(Data in this exercise Opens)

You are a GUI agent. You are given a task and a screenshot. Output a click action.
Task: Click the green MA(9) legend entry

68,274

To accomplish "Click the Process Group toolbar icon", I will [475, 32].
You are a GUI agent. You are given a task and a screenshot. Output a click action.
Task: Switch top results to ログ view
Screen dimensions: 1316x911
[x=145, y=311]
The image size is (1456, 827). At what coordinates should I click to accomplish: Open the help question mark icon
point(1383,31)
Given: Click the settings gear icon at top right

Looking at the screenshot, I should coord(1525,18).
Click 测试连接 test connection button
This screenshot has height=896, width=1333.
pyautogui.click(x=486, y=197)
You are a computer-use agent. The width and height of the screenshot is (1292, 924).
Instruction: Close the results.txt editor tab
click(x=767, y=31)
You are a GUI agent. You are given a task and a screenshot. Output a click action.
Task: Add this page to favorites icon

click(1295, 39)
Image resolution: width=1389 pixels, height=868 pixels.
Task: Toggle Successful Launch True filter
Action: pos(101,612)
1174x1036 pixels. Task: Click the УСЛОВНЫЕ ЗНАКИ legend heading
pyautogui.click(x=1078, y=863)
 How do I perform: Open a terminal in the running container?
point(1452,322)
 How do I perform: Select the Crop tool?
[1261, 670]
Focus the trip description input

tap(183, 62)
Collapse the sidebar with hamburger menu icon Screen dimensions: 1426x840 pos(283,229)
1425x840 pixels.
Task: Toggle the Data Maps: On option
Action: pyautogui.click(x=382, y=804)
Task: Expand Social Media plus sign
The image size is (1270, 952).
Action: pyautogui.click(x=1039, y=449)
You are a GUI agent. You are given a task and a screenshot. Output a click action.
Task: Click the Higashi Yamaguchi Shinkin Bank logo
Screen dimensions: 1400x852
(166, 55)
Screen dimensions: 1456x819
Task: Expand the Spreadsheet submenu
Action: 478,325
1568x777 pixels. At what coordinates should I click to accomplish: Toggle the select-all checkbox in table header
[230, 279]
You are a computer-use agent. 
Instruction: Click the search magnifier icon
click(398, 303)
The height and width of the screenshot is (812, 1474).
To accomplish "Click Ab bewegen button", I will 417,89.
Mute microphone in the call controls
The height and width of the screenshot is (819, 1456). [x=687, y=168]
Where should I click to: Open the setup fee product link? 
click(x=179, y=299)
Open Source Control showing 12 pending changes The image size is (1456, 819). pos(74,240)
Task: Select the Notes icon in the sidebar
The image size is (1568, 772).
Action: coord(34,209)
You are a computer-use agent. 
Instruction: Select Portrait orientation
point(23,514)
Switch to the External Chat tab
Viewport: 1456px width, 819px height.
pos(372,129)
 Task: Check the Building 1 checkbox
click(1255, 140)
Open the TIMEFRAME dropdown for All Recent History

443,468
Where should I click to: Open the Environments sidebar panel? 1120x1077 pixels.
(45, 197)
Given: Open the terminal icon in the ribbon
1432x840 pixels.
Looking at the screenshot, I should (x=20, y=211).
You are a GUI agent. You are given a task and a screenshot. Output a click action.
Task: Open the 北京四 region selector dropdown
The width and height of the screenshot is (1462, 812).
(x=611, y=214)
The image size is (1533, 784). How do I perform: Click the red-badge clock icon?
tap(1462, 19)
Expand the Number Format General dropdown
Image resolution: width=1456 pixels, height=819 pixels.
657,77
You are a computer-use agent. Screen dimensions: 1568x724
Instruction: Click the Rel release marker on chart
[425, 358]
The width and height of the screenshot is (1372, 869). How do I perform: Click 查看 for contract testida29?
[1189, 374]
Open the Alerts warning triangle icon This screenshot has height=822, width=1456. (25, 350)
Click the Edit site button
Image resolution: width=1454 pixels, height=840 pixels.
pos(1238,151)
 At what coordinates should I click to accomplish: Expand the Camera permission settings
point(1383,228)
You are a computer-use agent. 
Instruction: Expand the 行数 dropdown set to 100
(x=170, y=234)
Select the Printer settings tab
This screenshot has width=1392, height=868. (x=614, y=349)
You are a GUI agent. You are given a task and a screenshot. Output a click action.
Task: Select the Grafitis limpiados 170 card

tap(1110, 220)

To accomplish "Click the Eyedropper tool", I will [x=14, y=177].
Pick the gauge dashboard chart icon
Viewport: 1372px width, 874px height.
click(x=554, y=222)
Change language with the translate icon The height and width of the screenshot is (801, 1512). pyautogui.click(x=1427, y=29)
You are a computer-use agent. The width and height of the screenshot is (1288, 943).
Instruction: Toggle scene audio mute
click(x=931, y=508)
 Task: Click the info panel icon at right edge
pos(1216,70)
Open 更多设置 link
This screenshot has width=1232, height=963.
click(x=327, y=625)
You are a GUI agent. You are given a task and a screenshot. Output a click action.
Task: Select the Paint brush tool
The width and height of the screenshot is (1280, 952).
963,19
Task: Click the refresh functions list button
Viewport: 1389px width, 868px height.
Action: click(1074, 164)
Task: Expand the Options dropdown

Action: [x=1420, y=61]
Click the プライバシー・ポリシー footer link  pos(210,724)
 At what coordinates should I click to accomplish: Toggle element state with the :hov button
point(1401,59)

(Data in this exercise Closes)

Assignment — Every record above must appear again in the answer, unchanged.

Written solution —
You are a GUI agent. You are given a task and a screenshot. Output a click action.
Task: Click the green MA(9) legend entry

68,274

To accomplish "Click the Process Group toolbar icon", I will [475, 32].
You are a GUI agent. You are given a task and a screenshot. Output a click action.
Task: Switch top results to ログ view
Screen dimensions: 1316x911
[x=145, y=311]
The image size is (1456, 827). At what coordinates should I click to accomplish: Open the help question mark icon
point(1383,31)
Given: Click the settings gear icon at top right

Looking at the screenshot, I should coord(1525,18).
Click 测试连接 test connection button
This screenshot has height=896, width=1333.
pyautogui.click(x=486, y=197)
You are a computer-use agent. The width and height of the screenshot is (1292, 924).
Instruction: Close the results.txt editor tab
click(x=767, y=31)
You are a GUI agent. You are given a task and a screenshot. Output a click action.
Task: Add this page to favorites icon

click(1295, 39)
Image resolution: width=1389 pixels, height=868 pixels.
Task: Toggle Successful Launch True filter
Action: pos(101,612)
1174x1036 pixels. Task: Click the УСЛОВНЫЕ ЗНАКИ legend heading
pyautogui.click(x=1078, y=863)
 How do I perform: Open a terminal in the running container?
point(1452,322)
 How do I perform: Select the Crop tool?
[1261, 670]
Focus the trip description input

tap(183, 62)
Collapse the sidebar with hamburger menu icon Screen dimensions: 1426x840 pos(283,229)
1425x840 pixels.
Task: Toggle the Data Maps: On option
Action: pyautogui.click(x=382, y=804)
Task: Expand Social Media plus sign
The image size is (1270, 952).
Action: pyautogui.click(x=1039, y=449)
You are a GUI agent. You are given a task and a screenshot. Output a click action.
Task: Click the Higashi Yamaguchi Shinkin Bank logo
Screen dimensions: 1400x852
(166, 55)
Screen dimensions: 1456x819
Task: Expand the Spreadsheet submenu
Action: 478,325
1568x777 pixels. At what coordinates should I click to accomplish: Toggle the select-all checkbox in table header
[230, 279]
You are a computer-use agent. 
Instruction: Click the search magnifier icon
click(398, 303)
The height and width of the screenshot is (812, 1474).
To accomplish "Click Ab bewegen button", I will 417,89.
Mute microphone in the call controls
The height and width of the screenshot is (819, 1456). [x=687, y=168]
Where should I click to: Open the setup fee product link? 
click(x=179, y=299)
Open Source Control showing 12 pending changes The image size is (1456, 819). pos(74,240)
Task: Select the Notes icon in the sidebar
The image size is (1568, 772).
Action: coord(34,209)
You are a computer-use agent. 
Instruction: Select Portrait orientation
point(23,514)
Switch to the External Chat tab
Viewport: 1456px width, 819px height.
pos(372,129)
 Task: Check the Building 1 checkbox
click(1255, 140)
Open the TIMEFRAME dropdown for All Recent History

443,468
Where should I click to: Open the Environments sidebar panel? 1120x1077 pixels.
(45, 197)
Given: Open the terminal icon in the ribbon
1432x840 pixels.
Looking at the screenshot, I should (x=20, y=211).
You are a GUI agent. You are given a task and a screenshot. Output a click action.
Task: Open the 北京四 region selector dropdown
The width and height of the screenshot is (1462, 812).
(x=611, y=214)
The image size is (1533, 784). How do I perform: Click the red-badge clock icon?
tap(1462, 19)
Expand the Number Format General dropdown
Image resolution: width=1456 pixels, height=819 pixels.
657,77
You are a computer-use agent. Screen dimensions: 1568x724
Instruction: Click the Rel release marker on chart
[425, 358]
The width and height of the screenshot is (1372, 869). How do I perform: Click 查看 for contract testida29?
[1189, 374]
Open the Alerts warning triangle icon This screenshot has height=822, width=1456. (25, 350)
Click the Edit site button
Image resolution: width=1454 pixels, height=840 pixels.
pos(1238,151)
 At what coordinates should I click to accomplish: Expand the Camera permission settings
point(1383,228)
You are a computer-use agent. 
Instruction: Expand the 行数 dropdown set to 100
(x=170, y=234)
Select the Printer settings tab
This screenshot has width=1392, height=868. (x=614, y=349)
You are a GUI agent. You are given a task and a screenshot. Output a click action.
Task: Select the Grafitis limpiados 170 card

tap(1110, 220)

To accomplish "Click the Eyedropper tool", I will [x=14, y=177].
Pick the gauge dashboard chart icon
Viewport: 1372px width, 874px height.
click(x=554, y=222)
Change language with the translate icon The height and width of the screenshot is (801, 1512). pyautogui.click(x=1427, y=29)
You are a computer-use agent. The width and height of the screenshot is (1288, 943).
Instruction: Toggle scene audio mute
click(x=931, y=508)
 Task: Click the info panel icon at right edge
pos(1216,70)
Open 更多设置 link
This screenshot has width=1232, height=963.
click(x=327, y=625)
You are a GUI agent. You are given a task and a screenshot. Output a click action.
Task: Select the Paint brush tool
The width and height of the screenshot is (1280, 952).
963,19
Task: Click the refresh functions list button
Viewport: 1389px width, 868px height.
Action: click(1074, 164)
Task: Expand the Options dropdown

Action: [x=1420, y=61]
Click the プライバシー・ポリシー footer link  pos(210,724)
 At what coordinates should I click to accomplish: Toggle element state with the :hov button
point(1401,59)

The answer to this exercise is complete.